Indigenous festivals in the northeast include the Ojiale festival of the Wancho people, Chhekar festival of the Sherdukpen people, Longte Yullo festival of Nishis, Solung festival of Adis, Losar festival of Monpas, Reh festival of Idu Mishmis and Dree festival of Apatani. Mamita Tripurabda(Tring festival), Buisu, Hangrai, Hojagiri, Kharchi and Garia festivals of Tripura,  In Manipur popular festivals include Ningol Chakouba and the Manipur boat racing festival or the Heikru Hidongba.

Administration and political disputes

International borders management
 McMahon Line and China–India border crossings patrolled by Indo-Tibetan Border Police and Special Frontier Force with China along Sikkim and Arunachal Pradesh
 India-Bangladesh border and crossings patrolled by Border Security Force along Assam, Meghalaya, Tripura and Mizoram 
 India–Myanmar border, crossings patrolled by Assam Rifles and Indian Army along Arunachal Pradesh, Nagaland, Manipur and Mizoram
 India-Bhutan borders patrolled by Sashastra Seema Bal along Sikkim, Assam and Arunachal Pradesh
 India-Nepal border patrolled by Sashastra Seema Bal along Sikkim

Pan-states development authorities
 Ministry for Development of North Eastern Region (DoNER)
 North Eastern Council

States and sub-divisions

Government
The northeastern states, having 3.8% of India's total population, are allotted 25 out of a total of 543 seats in the Lok Sabha.

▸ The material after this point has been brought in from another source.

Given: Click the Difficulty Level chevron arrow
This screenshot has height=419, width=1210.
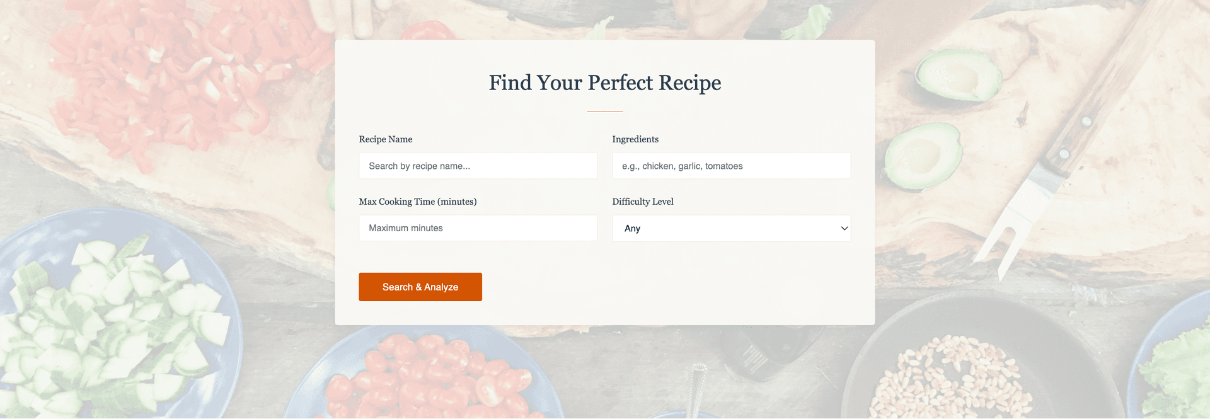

This is 4.6% of the total number of seats.

20th century separatist unrest

In 1947 Indian independence and partition resulted in the North East becoming a landlocked region. This exacerbated the isolation that has been recognized, but not studied. East Pakistan controlled access to the Indian Ocean. The mountainous terrain has hampered the construction of road and railways connections in the region.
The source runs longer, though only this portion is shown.